▶ **INSTRUCTIONS FOR THE TASK**
Starting with the line that contains "Blog (387, 2514)" and stopping after the line that contains "december 2025 (13, 1831)", return each line below exactly as written, with no others.
[[ SUPPLIED INFORMATION, beginning ]]
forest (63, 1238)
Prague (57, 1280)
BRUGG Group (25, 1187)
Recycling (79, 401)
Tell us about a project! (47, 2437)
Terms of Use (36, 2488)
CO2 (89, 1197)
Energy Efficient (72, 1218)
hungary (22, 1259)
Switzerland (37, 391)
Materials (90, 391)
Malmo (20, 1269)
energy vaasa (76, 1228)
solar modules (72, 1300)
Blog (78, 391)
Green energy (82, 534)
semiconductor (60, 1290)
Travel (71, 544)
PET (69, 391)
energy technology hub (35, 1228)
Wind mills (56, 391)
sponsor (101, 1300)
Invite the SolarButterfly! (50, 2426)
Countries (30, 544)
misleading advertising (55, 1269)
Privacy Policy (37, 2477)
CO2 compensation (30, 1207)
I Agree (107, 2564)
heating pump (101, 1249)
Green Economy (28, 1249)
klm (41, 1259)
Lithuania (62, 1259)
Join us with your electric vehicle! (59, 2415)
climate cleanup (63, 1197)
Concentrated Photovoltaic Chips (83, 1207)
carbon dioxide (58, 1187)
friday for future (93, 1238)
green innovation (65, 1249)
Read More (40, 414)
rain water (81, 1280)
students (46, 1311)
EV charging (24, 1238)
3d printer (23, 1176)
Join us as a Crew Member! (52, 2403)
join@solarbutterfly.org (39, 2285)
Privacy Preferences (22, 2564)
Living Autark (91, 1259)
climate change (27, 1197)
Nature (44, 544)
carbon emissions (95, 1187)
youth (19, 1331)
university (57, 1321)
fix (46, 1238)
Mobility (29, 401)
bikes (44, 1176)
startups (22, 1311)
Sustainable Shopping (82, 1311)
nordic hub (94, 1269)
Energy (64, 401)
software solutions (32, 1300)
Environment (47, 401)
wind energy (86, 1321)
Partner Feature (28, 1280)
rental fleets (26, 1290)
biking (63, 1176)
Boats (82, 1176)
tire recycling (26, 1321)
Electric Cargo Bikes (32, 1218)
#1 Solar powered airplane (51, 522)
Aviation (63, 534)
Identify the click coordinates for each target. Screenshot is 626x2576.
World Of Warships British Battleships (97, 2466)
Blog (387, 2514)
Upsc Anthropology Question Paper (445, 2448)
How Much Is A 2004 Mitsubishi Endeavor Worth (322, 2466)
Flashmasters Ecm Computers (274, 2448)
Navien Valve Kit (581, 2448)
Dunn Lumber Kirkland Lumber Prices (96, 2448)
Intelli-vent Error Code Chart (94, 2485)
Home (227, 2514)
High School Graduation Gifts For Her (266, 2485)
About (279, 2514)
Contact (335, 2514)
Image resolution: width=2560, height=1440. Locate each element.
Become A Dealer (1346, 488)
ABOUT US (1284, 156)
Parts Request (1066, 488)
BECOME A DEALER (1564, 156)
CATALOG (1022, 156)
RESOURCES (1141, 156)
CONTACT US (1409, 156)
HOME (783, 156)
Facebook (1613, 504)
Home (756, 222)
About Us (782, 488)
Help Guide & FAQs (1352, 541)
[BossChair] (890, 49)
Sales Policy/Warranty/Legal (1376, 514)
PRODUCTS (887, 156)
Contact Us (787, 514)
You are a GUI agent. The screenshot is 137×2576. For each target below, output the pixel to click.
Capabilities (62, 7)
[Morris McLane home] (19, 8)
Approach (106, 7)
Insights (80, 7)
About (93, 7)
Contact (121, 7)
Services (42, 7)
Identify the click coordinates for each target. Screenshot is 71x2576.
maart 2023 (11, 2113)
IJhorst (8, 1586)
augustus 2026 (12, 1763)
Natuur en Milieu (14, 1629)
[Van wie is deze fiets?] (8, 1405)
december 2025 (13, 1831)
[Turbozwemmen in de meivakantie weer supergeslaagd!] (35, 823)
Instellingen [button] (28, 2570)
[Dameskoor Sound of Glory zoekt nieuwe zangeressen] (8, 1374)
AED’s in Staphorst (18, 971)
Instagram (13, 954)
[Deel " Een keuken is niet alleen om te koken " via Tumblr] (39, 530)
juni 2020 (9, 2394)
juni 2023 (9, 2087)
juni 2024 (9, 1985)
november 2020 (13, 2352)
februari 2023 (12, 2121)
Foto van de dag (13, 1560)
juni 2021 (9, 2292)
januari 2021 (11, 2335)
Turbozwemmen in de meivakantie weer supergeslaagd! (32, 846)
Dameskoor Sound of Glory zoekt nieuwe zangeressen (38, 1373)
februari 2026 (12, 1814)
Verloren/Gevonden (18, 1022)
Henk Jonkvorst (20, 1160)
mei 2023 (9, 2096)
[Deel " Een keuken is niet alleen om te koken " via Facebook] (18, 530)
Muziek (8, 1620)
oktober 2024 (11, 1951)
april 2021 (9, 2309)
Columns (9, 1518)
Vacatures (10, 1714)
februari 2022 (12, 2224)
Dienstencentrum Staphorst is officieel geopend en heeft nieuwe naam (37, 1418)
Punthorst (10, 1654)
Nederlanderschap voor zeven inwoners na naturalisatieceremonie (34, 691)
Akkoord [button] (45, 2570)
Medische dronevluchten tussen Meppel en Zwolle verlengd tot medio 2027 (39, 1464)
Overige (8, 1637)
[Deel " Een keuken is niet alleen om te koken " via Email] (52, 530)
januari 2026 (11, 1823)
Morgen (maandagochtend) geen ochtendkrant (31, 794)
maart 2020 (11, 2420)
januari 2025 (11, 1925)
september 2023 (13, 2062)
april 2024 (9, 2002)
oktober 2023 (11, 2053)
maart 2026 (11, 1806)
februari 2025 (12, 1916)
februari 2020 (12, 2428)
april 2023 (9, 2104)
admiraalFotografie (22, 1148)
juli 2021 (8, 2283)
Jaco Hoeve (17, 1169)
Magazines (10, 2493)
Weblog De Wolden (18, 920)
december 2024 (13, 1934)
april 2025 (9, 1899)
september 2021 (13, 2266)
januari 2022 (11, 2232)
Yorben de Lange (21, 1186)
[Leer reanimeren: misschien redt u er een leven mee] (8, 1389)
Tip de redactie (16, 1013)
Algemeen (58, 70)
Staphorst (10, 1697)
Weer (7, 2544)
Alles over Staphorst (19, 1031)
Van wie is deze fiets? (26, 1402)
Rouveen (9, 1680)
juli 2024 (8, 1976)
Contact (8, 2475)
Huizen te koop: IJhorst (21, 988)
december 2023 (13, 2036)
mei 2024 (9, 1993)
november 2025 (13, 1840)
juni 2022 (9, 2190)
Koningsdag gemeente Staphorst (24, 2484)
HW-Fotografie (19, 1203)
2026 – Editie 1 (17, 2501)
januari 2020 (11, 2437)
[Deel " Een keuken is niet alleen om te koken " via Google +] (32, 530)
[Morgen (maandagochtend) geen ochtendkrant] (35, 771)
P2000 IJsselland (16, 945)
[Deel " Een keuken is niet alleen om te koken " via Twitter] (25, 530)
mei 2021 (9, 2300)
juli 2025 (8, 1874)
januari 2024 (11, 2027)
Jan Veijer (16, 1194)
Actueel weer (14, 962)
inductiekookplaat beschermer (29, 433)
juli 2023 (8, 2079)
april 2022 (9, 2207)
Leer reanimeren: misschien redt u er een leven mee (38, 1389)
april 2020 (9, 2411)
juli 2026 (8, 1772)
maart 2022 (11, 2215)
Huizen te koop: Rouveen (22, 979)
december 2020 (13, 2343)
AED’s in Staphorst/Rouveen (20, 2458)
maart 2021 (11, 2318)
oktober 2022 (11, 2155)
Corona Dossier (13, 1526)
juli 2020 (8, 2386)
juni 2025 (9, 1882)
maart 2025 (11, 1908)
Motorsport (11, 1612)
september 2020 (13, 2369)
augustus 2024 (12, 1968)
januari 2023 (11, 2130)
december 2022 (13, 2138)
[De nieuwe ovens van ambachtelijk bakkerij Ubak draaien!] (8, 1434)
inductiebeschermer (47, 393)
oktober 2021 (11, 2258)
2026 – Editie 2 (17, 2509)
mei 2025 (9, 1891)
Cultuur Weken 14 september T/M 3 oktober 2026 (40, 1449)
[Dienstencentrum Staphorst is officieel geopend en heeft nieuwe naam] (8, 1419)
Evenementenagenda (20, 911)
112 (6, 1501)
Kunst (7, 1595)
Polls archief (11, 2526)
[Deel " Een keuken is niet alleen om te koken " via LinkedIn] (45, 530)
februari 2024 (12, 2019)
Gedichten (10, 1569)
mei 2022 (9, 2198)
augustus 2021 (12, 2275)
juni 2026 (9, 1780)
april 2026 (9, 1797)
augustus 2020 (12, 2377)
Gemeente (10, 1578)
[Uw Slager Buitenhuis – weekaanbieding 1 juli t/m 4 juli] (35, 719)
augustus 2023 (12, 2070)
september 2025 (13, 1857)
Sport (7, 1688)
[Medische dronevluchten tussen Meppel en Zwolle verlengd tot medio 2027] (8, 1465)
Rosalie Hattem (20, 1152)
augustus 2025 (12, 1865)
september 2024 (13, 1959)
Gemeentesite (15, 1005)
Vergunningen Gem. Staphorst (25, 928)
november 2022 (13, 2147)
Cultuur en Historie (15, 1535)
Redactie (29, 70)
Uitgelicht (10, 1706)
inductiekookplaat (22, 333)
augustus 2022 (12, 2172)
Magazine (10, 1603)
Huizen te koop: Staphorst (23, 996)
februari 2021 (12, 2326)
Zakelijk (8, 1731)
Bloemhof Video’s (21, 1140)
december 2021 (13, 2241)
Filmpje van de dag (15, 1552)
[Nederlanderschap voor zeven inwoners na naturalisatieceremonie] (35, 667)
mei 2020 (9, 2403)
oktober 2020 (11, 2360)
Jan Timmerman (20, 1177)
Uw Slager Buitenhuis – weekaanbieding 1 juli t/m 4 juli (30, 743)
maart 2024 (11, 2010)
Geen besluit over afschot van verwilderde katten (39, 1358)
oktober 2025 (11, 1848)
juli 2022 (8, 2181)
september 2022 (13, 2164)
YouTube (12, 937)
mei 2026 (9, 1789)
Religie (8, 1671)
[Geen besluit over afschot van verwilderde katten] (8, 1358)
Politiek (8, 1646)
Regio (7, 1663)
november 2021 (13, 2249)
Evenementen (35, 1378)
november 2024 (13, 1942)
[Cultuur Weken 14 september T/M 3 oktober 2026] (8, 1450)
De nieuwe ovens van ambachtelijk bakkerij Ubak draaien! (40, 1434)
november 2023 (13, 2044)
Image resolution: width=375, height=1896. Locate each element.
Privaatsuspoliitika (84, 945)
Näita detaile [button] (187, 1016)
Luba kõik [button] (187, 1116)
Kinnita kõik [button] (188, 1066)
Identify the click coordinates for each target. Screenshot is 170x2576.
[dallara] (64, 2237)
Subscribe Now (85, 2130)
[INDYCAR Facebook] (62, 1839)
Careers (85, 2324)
[[ SUPPLIED INFORMATION, end ]]
▶ **RESPONSE**
Blog (387, 2514)
Upsc Anthropology Question Paper (445, 2448)
How Much Is A 2004 Mitsubishi Endeavor Worth (322, 2466)
Flashmasters Ecm Computers (274, 2448)
Navien Valve Kit (581, 2448)
Dunn Lumber Kirkland Lumber Prices (96, 2448)
Intelli-vent Error Code Chart (94, 2485)
Home (227, 2514)
High School Graduation Gifts For Her (266, 2485)
About (279, 2514)
Contact (335, 2514)
Image resolution: width=2560, height=1440. Locate each element.
Become A Dealer (1346, 488)
ABOUT US (1284, 156)
Parts Request (1066, 488)
BECOME A DEALER (1564, 156)
CATALOG (1022, 156)
RESOURCES (1141, 156)
CONTACT US (1409, 156)
HOME (783, 156)
Facebook (1613, 504)
Home (756, 222)
About Us (782, 488)
Help Guide & FAQs (1352, 541)
[BossChair] (890, 49)
Sales Policy/Warranty/Legal (1376, 514)
PRODUCTS (887, 156)
Contact Us (787, 514)
You are a GUI agent. The screenshot is 137×2576. For each target below, output the pixel to click.
Capabilities (62, 7)
[Morris McLane home] (19, 8)
Approach (106, 7)
Insights (80, 7)
About (93, 7)
Contact (121, 7)
Services (42, 7)
Identify the click coordinates for each target. Screenshot is 71x2576.
maart 2023 (11, 2113)
IJhorst (8, 1586)
augustus 2026 (12, 1763)
Natuur en Milieu (14, 1629)
[Van wie is deze fiets?] (8, 1405)
december 2025 (13, 1831)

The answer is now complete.